Behind a Red River Gum

It was on the 19th of January 24, I was sitting on the cushioned seat under the veranda of your farm home. You were pottering about, stopping occasionally for a kiss. 

was battling an internal monologue, 

———

Joy is word I always return to, maybe it is joy that I feel 

I like it’s simplicity, three letters of ease to read

Euphoria is too much excitement, excitement isn’t befitting; bliss, bliss may be closer to feeling however joy feels most natural. 

This joy is what I feel seated here, behind a River Red Gum. 

Whenever I see Red River Gum, I think back to the last stanza of Beautiful Yuroke Red River Gum, Lisa Bellear, 1999

Red river gums are replaced
by plane trees from England
and still
    the survivors
            watch.

& I think about the London Plane, outside my old window, the small apartment on Rathdowne. I so loved that Plane tree, perennial, it brought my home colour in the warm months; it echoed my sorrow in the cooler. My new home frames, perfectly, a Palm. The palm feels more out of place than the plane as it echoes a sentiment so far from my fragmented identity, they feel ornamental in a way the plane trees echo a longing of ‘home’.

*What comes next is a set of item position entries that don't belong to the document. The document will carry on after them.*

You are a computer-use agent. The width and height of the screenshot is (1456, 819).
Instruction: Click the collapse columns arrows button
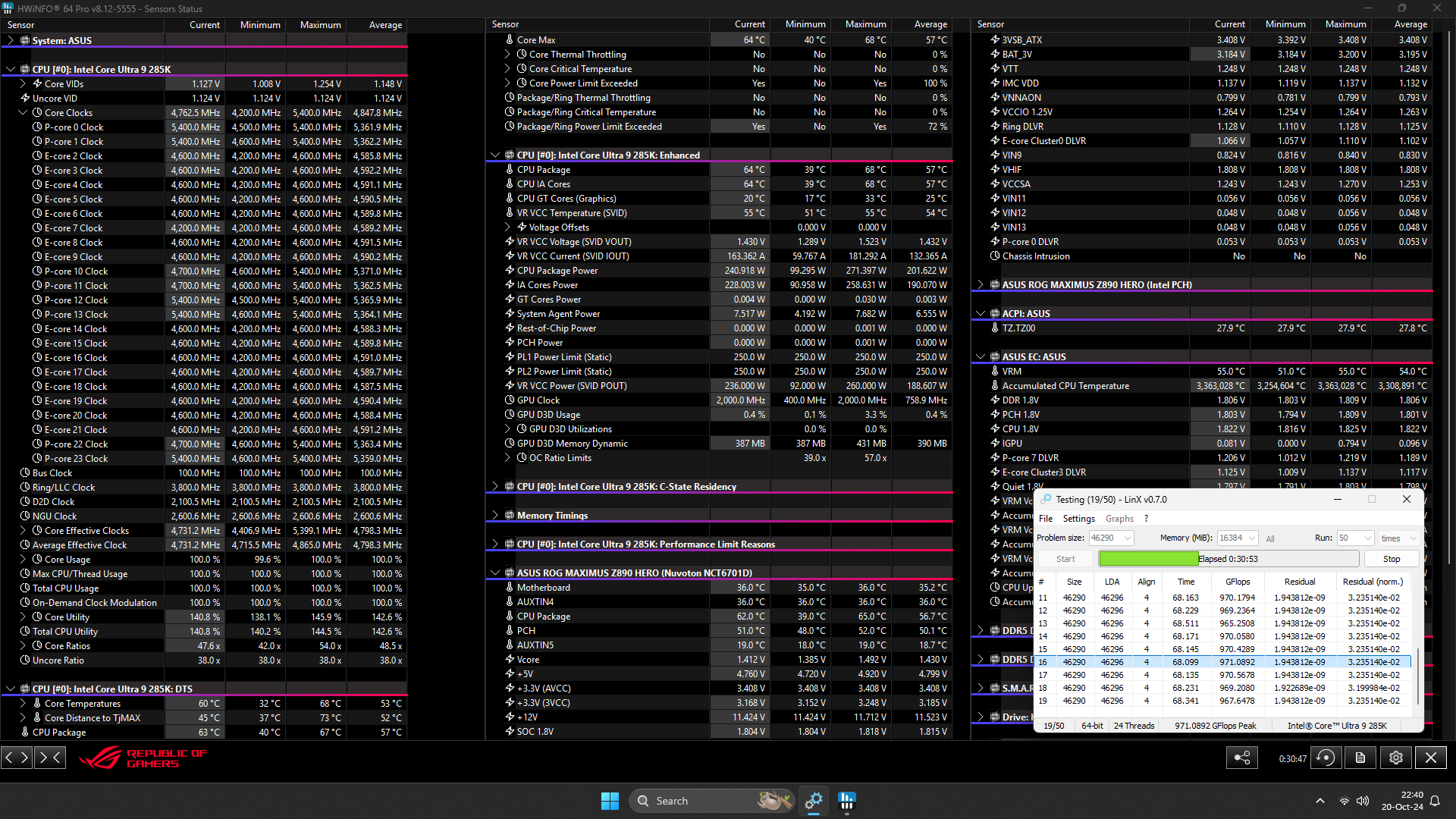50,757

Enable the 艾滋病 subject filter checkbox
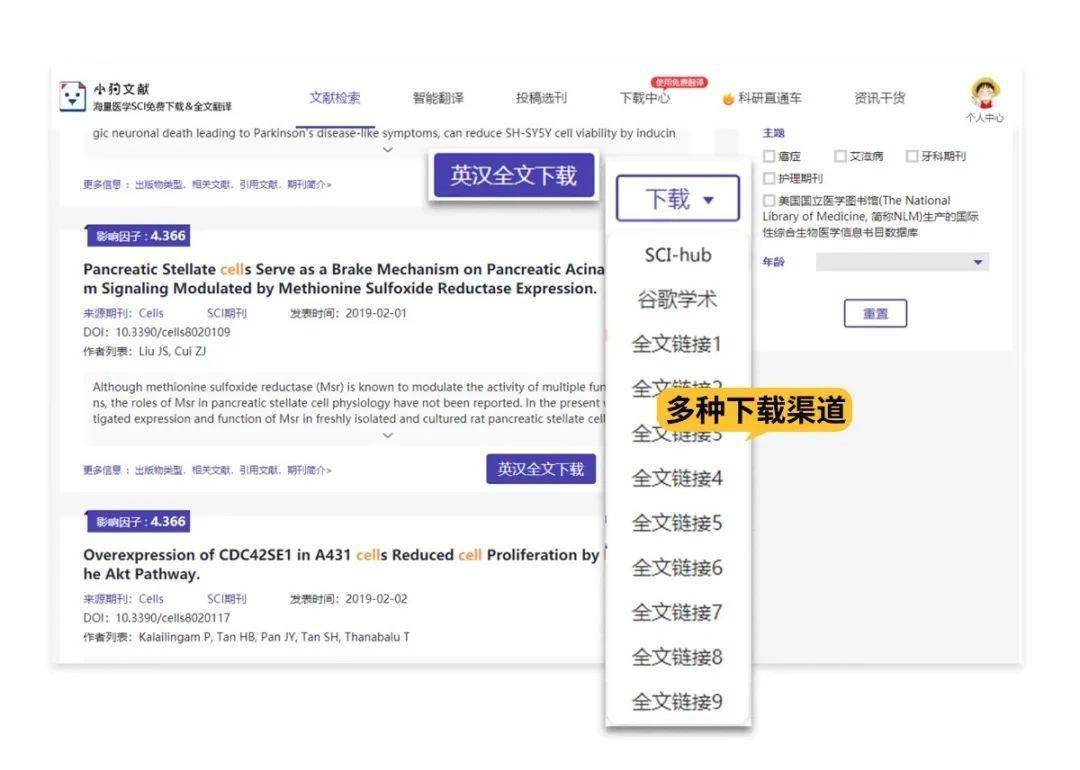click(841, 156)
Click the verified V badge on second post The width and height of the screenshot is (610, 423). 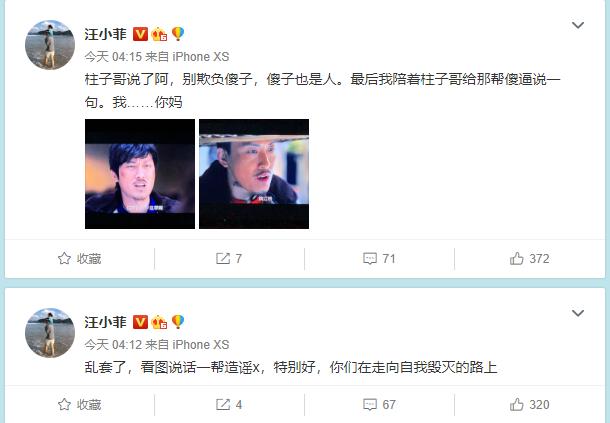tap(140, 322)
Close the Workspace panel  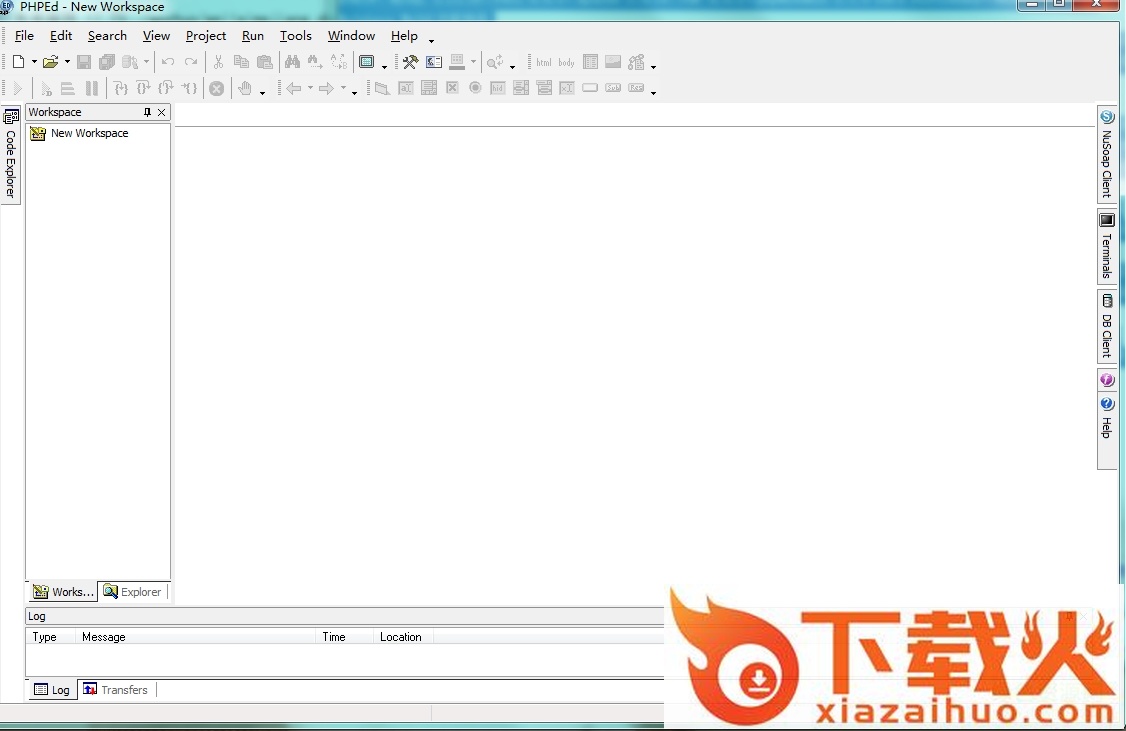[162, 112]
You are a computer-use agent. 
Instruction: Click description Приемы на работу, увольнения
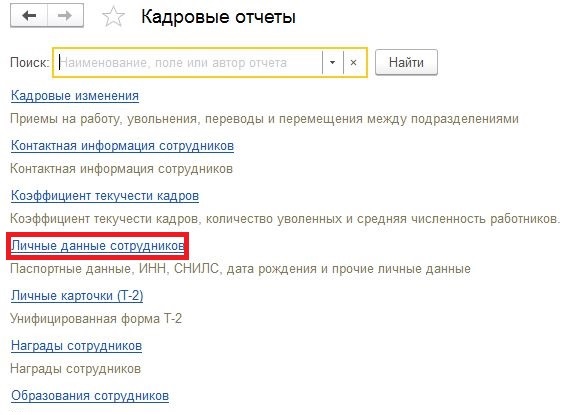point(264,119)
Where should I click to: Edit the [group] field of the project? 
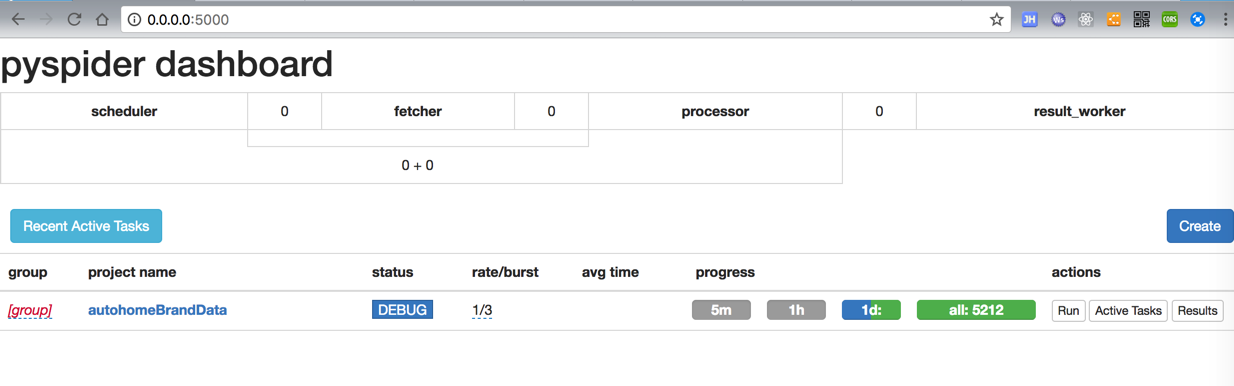30,310
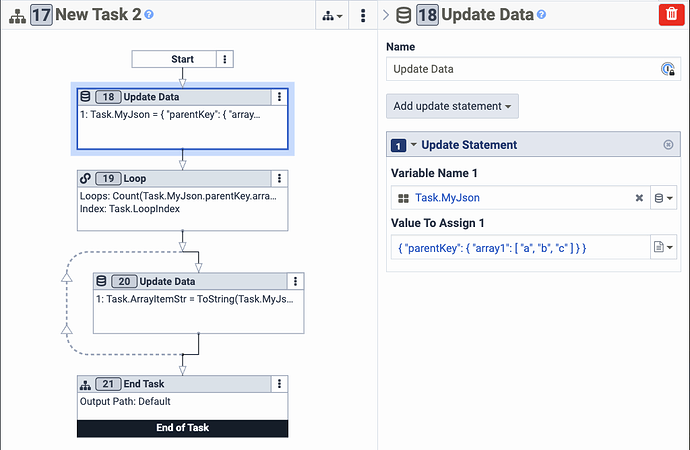Collapse the properties panel with the chevron arrow
The image size is (690, 450).
386,15
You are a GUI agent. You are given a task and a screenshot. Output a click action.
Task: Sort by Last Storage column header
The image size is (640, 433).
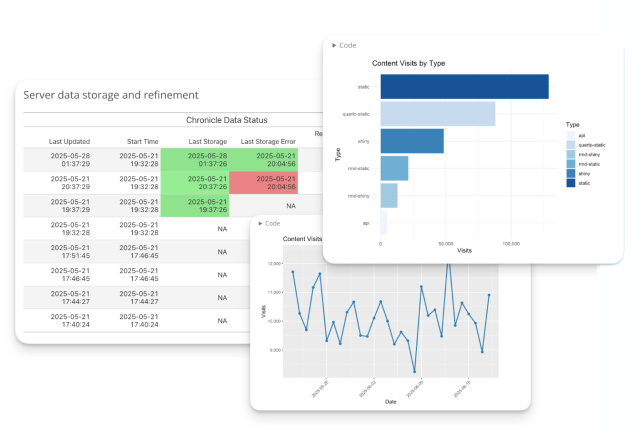[207, 141]
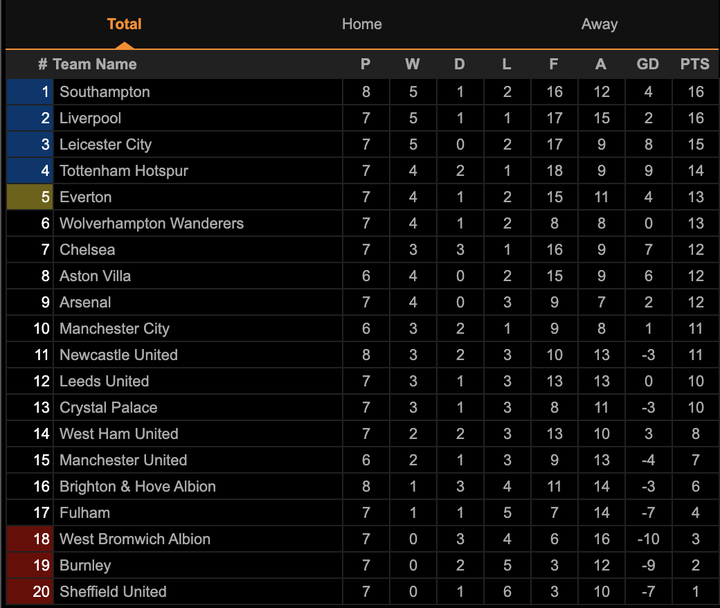Click the blue position 1 badge
Screen dimensions: 720x608
pyautogui.click(x=30, y=92)
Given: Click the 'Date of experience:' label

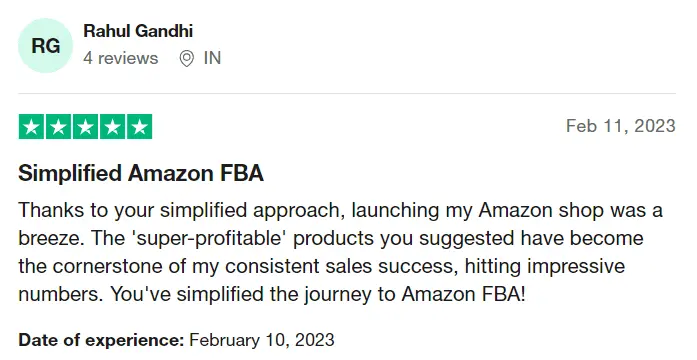Looking at the screenshot, I should pos(101,340).
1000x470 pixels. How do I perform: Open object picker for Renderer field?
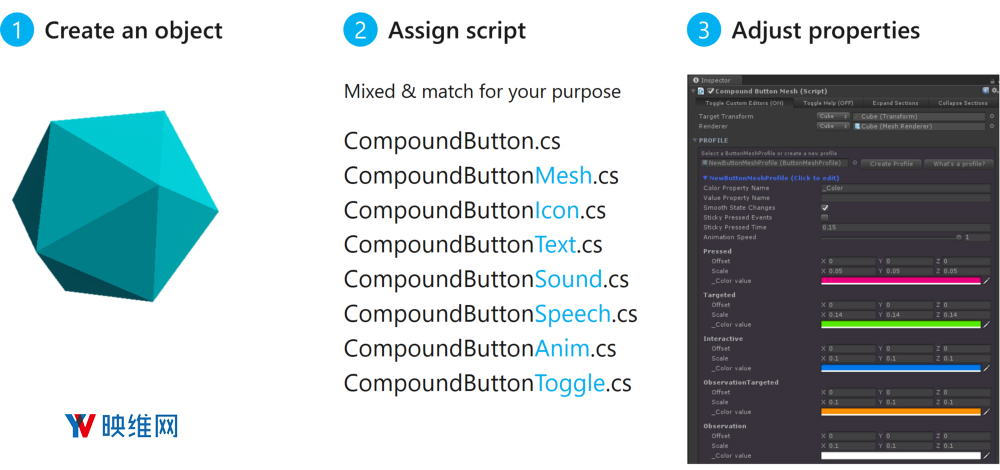coord(993,126)
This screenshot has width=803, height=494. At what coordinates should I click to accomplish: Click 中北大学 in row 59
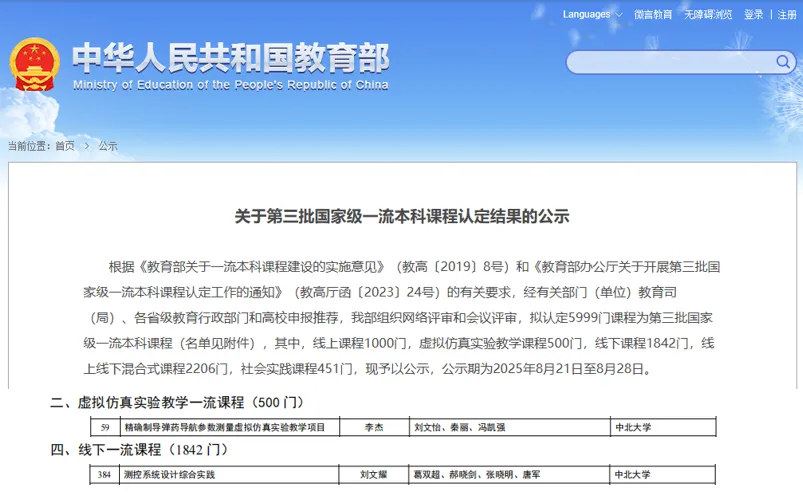[x=633, y=427]
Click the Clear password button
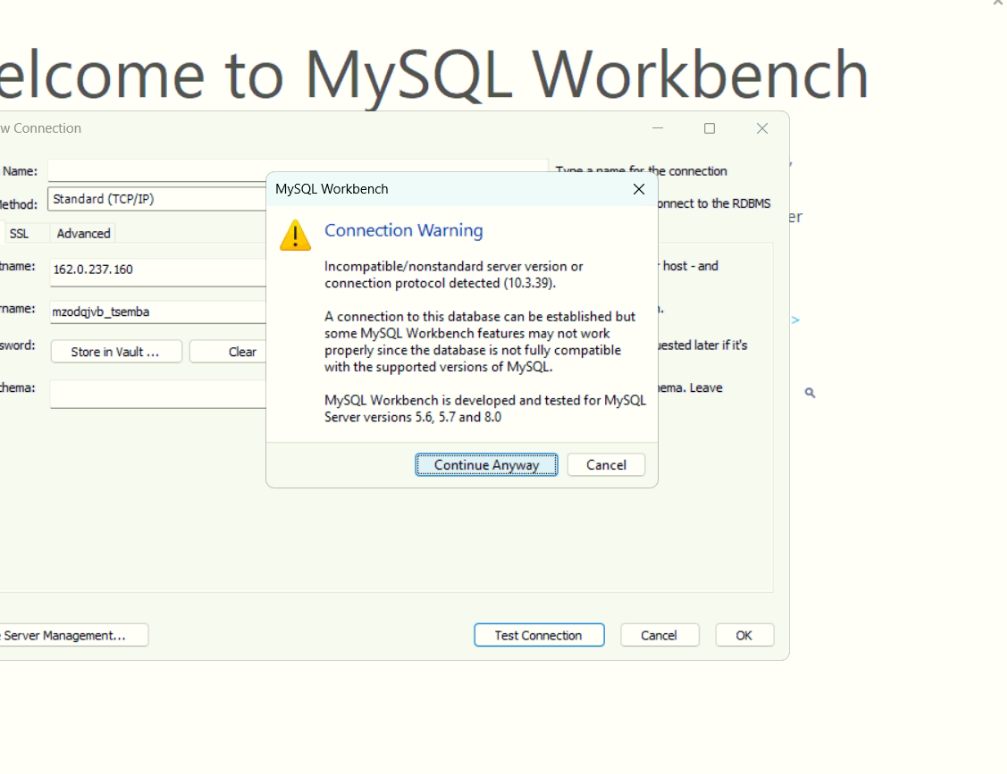 pyautogui.click(x=242, y=352)
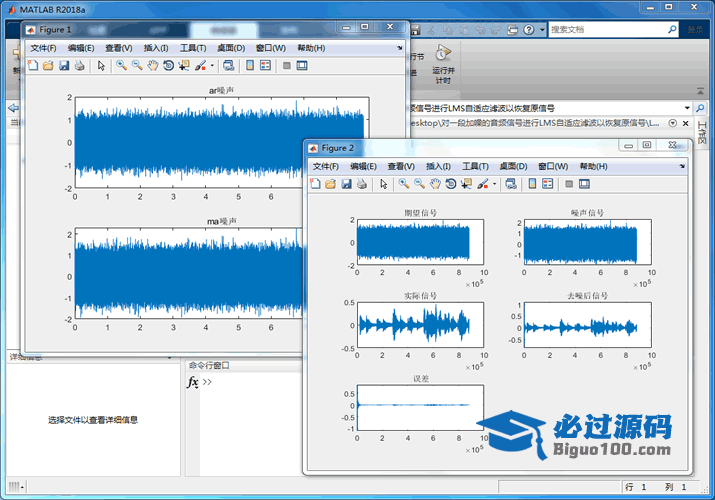Select Data Cursor tool in Figure 1
Image resolution: width=715 pixels, height=500 pixels.
pos(184,66)
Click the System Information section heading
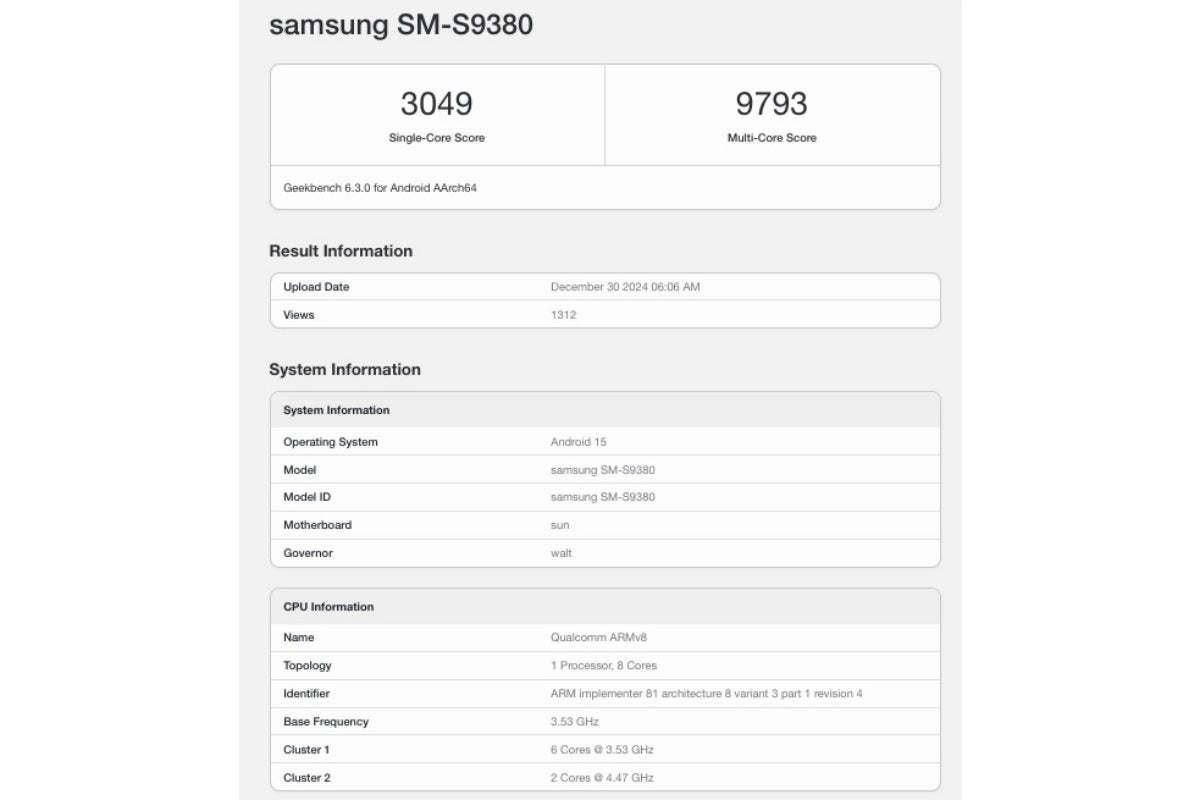The width and height of the screenshot is (1200, 800). (344, 370)
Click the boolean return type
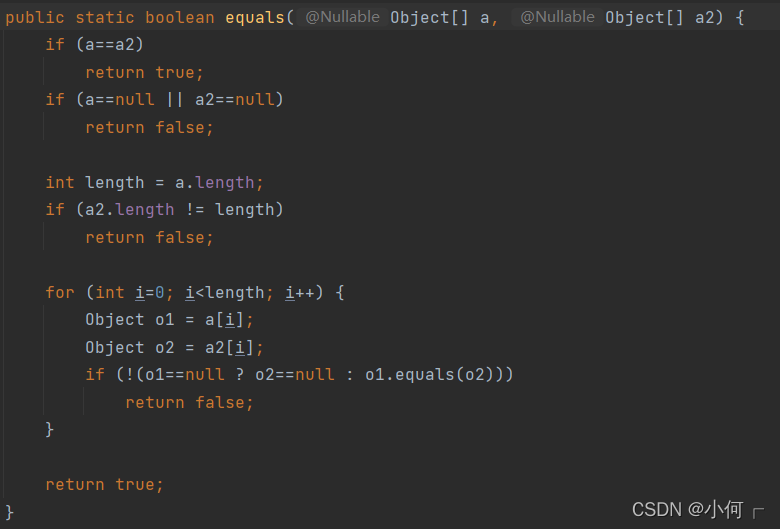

Suited to the climate of the antipodes, an exotic trope – look at me, see what I can cultivate – a symbol of prestige, wealth, power 

  • consider the placement of palms in unlikely places, they provide no functional values, purely aesthetic, ornamental. A sign of nobility and great stature 

The plane trees are progressively being replaced, as we distance ourselves further from our colonial roots – foreign weeds.